Trump also mentioned paid family leave and will have in his budget a plan for nationwide paid family leave -- "so that every new parent has the chance to bond with their newborn child."

Then he turned to the biggest hot-button topic in recent weeks: the late-term abortion of viable babies. President Trump forcefully blasted NY lawmakers and Virginia's governor for supporting it, saying he will ask Congress to pass legislation to prohibit the late-term abortion of children who can feel pain in the mother's womb.

"Let us work together to build a culture that cherishes innocent life. And let us reaffirm a fundamental truth:  all children -- born and unborn -- are made in the holy image of God," he said.

Trump also addressed foreign policy problems, pointing to the crisis in Venezuela as a reason why he stands for limited government in the US saying, "The United States will never be a socialist country," a thinly veiled critique of Democrat opponents like Sen. Bernie Sanders and Rep. Alexandria Ocasio-Cortez who are both self-declared socialists.

On North Korea, Trump announced he and North Korea's leader will meet again on February 27 and 28 in Vietnam as he works to end the threat of a nuclear rogue regime.

Turning to the Middle East, Trump spoke of the blood and treasure America has spent in wars in Afghanistan and Iraq over the last 19 years, saying it's time for these wars to end. He reminded the assembled lawmakers of his pledge as a candidate for president: "Great nations do not fight endless wars."

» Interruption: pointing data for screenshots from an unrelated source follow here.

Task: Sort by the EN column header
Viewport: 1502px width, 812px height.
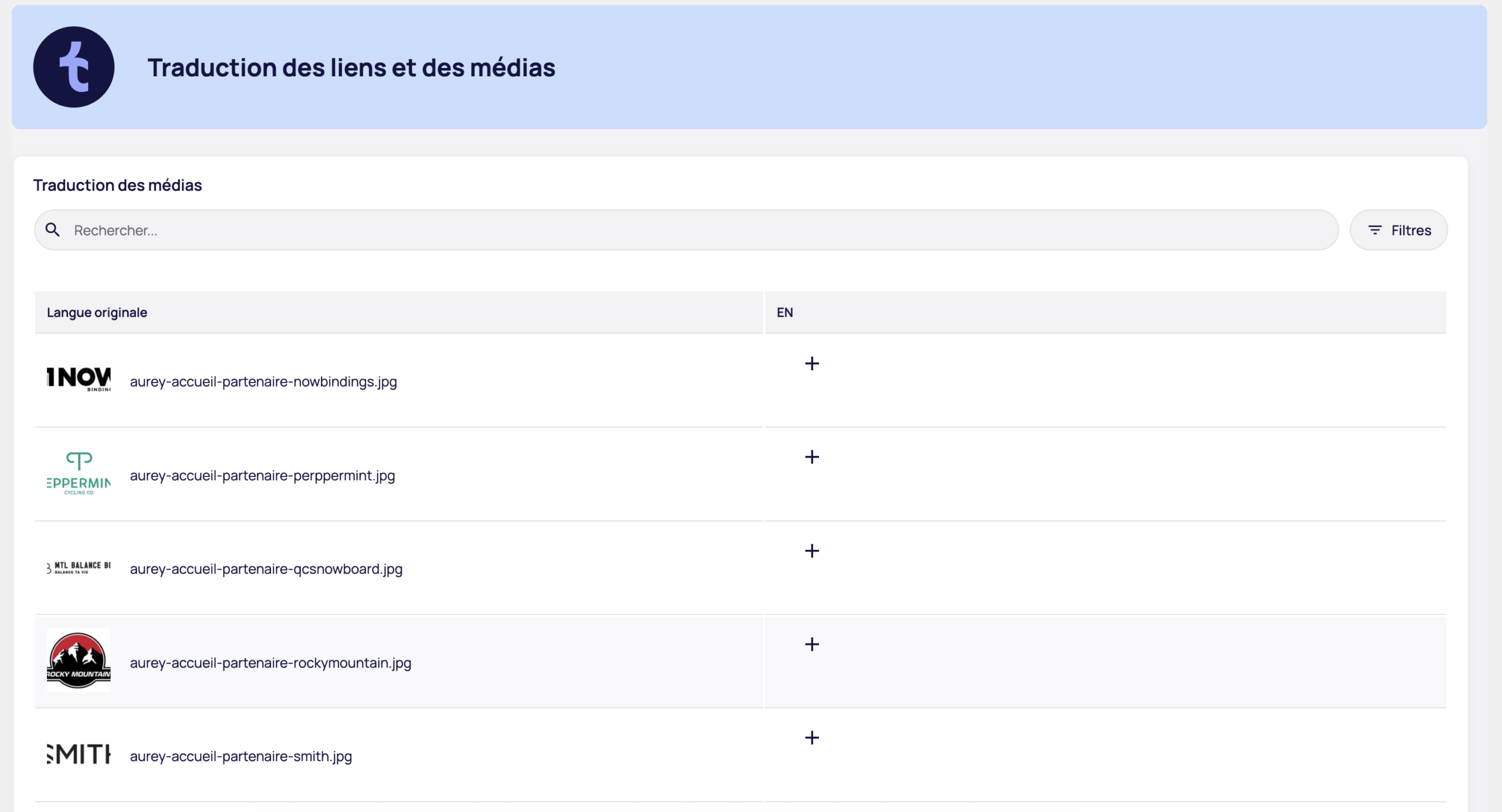Action: pyautogui.click(x=785, y=312)
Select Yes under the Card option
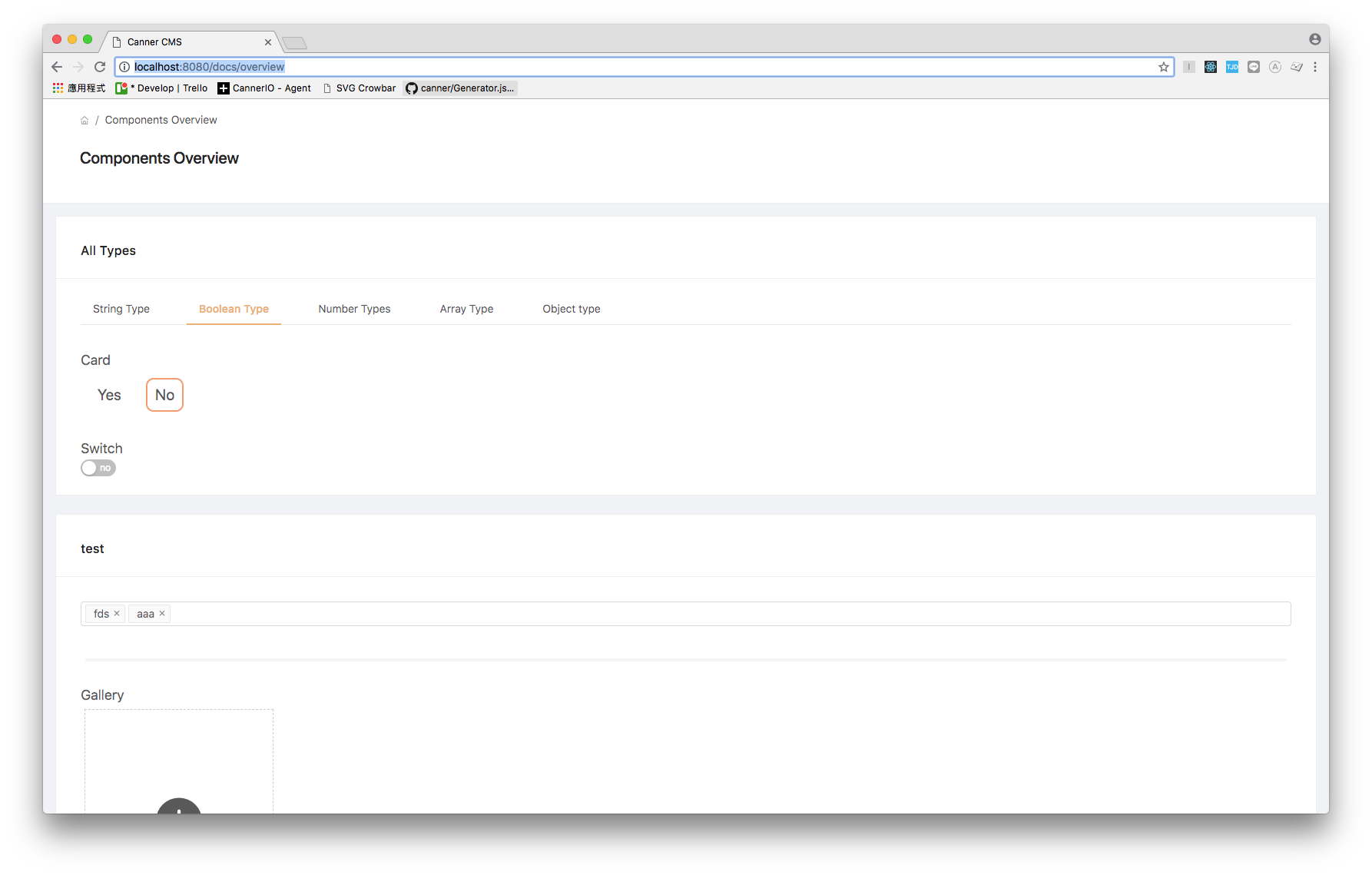The image size is (1372, 875). (x=108, y=395)
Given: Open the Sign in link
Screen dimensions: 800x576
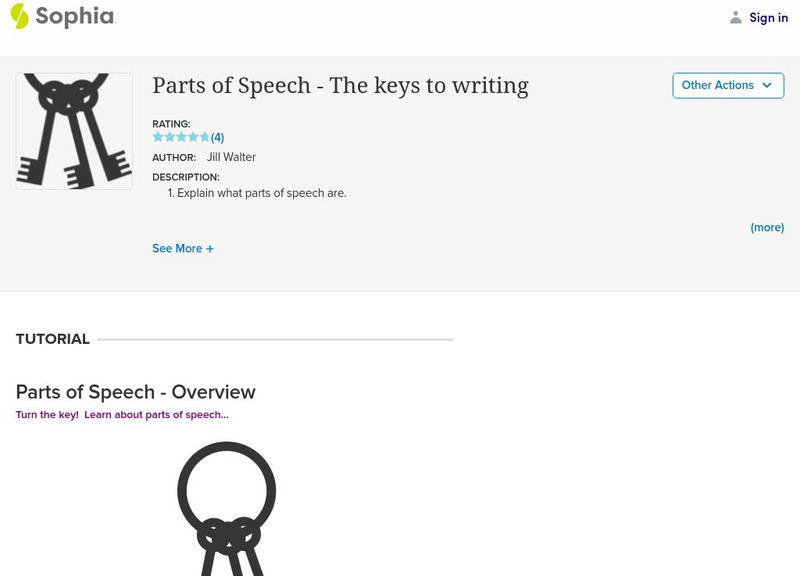Looking at the screenshot, I should click(x=768, y=17).
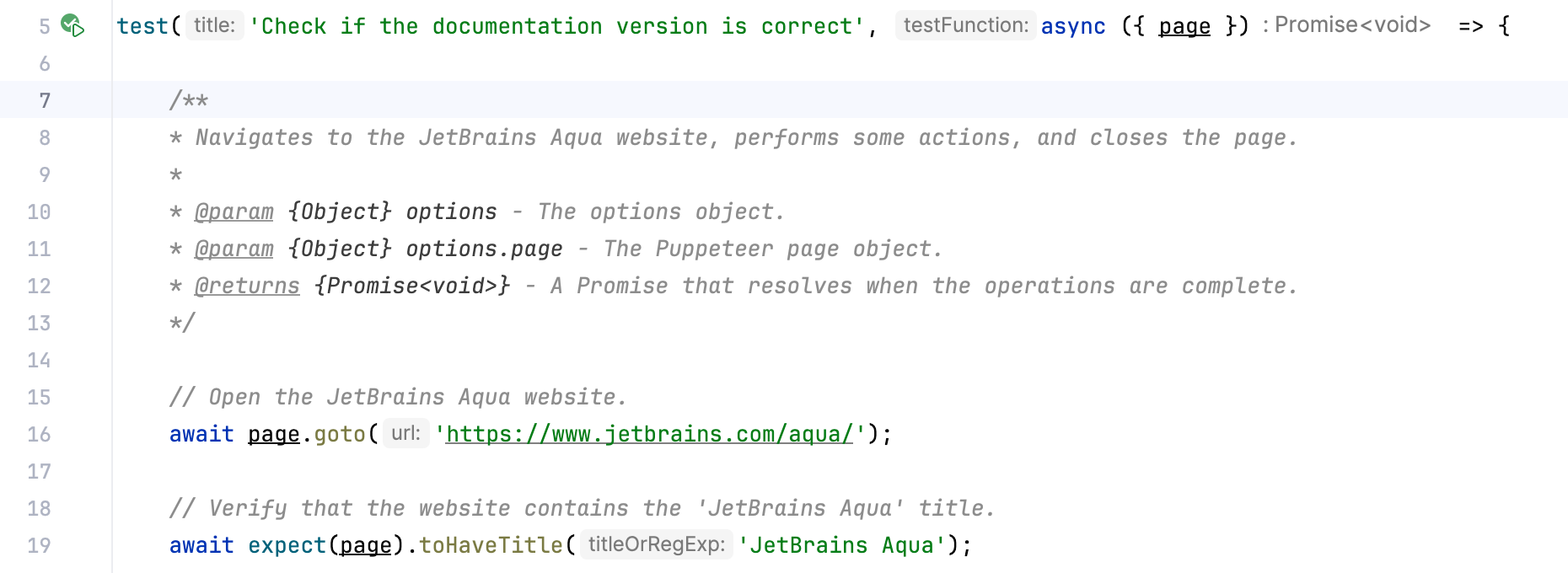Click line number 16 in the gutter

coord(39,434)
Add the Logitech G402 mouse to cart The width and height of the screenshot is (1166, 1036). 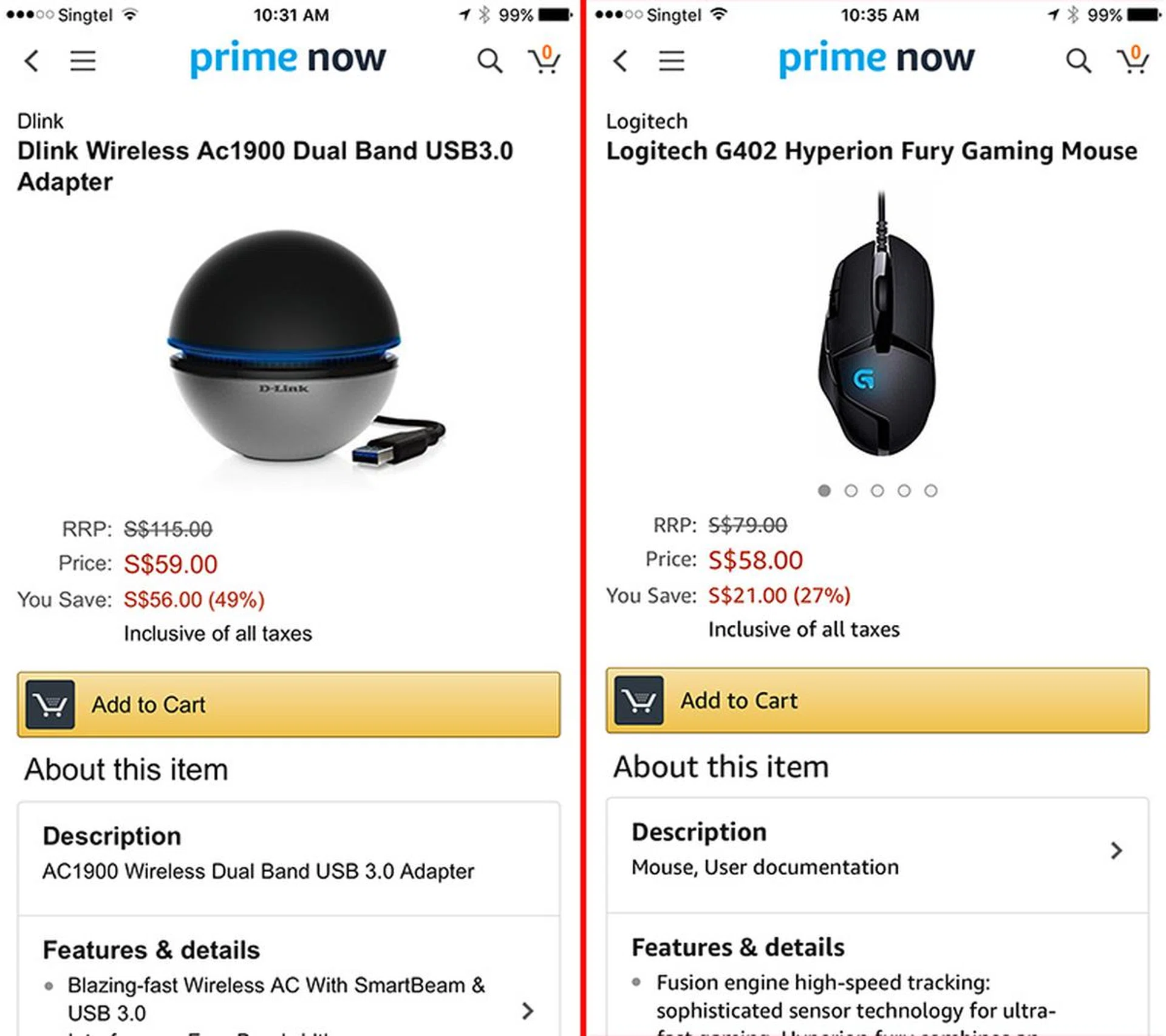877,700
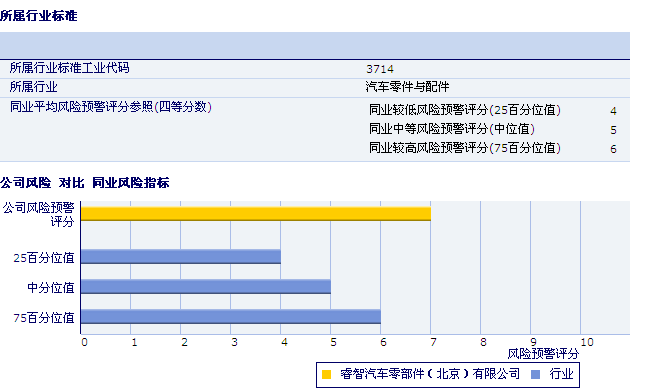
Task: Click the 公司风险 对比 同业风险指标 heading
Action: click(85, 183)
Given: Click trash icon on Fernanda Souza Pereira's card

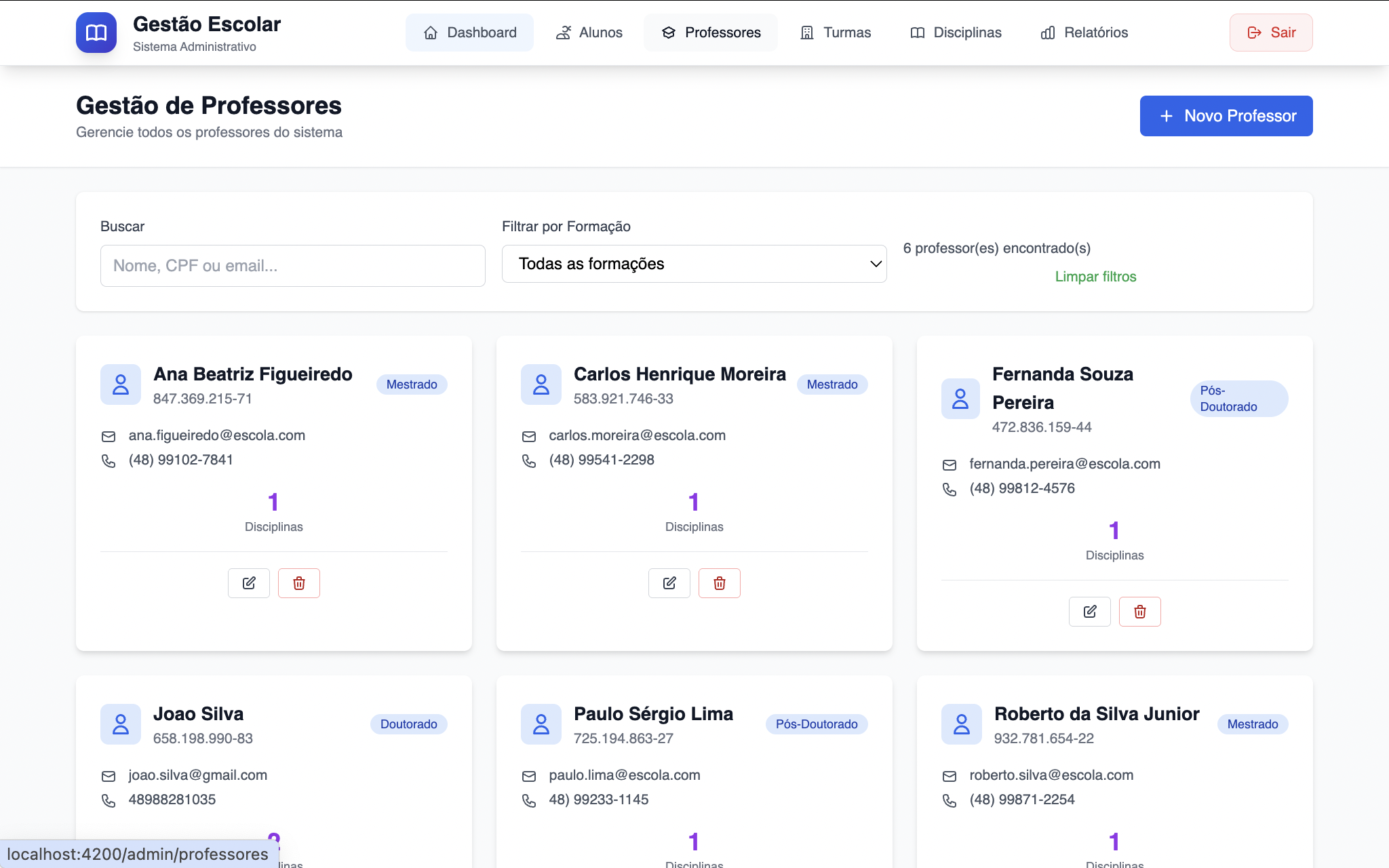Looking at the screenshot, I should (1140, 612).
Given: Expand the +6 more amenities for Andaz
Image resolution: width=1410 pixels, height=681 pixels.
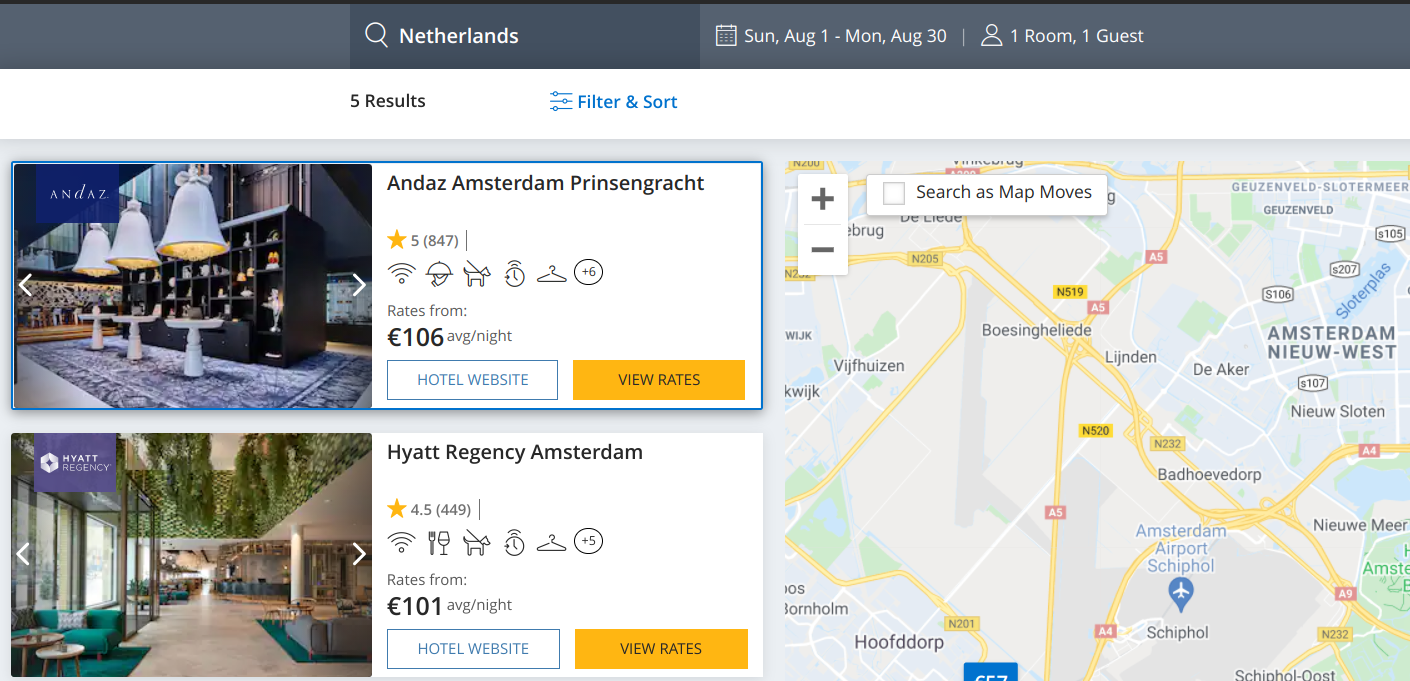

The president also spoke about the world's leading sponsor of terror: the radical Islamic regime in Iran. "To ensure this corrupt dictatorship never acquires nuclear weapons, I withdrew the United States from the disastrous Iran nuclear deal. And last fall, we put in place the toughest sanctions ever imposed on a country," he said. 

"We will not avert our eyes from a regime that chants death to America and threatens genocide against the Jewish people.  We must never ignore the vile poison of anti-Semitism or those who spread its venomous creed.  With one voice, we must confront this hatred anywhere and everywhere it occurs," Trump added. 

Continuing his confrontation of anti-Semitism, the president also took the time to introduce two Holocaust survivors, telling the stories of Judah Samet and Joshua Kaufman. Trump described how Kaufman reacted to seeing American soldiers liberating the death camp at Dachau. "To me," Joshua recalls, "the American soldiers were proof that God exists, and they came down from the sky," Trump said. 

Trump wrapped his address by looking back at some of the accomplishments lawmakers of the past had achieved. Then he asked lawmakers to look at the opportunities before us. "Our most thrilling achievements are still ahead.  Our most exciting journeys still await.  Our biggest victories are still to come.  We have not yet begun to dream," he said. 

"We must choose whether we are defined by our differences -- or whether we dare to transcend them. We must choose whether we will squander our inheritance -- or whether we will proudly declare that we are Americans.  We do the incredible.  We defy the impossible.  We conquer the unknown," the president said. 

"This is the time to re-ignite the American imagination.  This is the time to search for the tallest summit and set our sights on the brightest star.  This is the time to rekindle the bonds of love and loyalty and memory that link us together as citizens, as neighbors, as patriots," he urged. 

"This is our future -- our fate -- and our choice to make. I am asking you to choose greatness," Trump said. 

"No matter the trials we face, no matter the challenges to come, we must go forward together."

The formal basis for the State of the Union Address is from the US Constitution:

The President "shall from time to time give to the Congress Information of the State of the Union, and recommend to their Consideration such measures as he shall judge necessary and expedient." Article II, Section 3, Clause 1.

There have been a total of 95 in-person State of the Union messages, according to the United States House of Representatives website.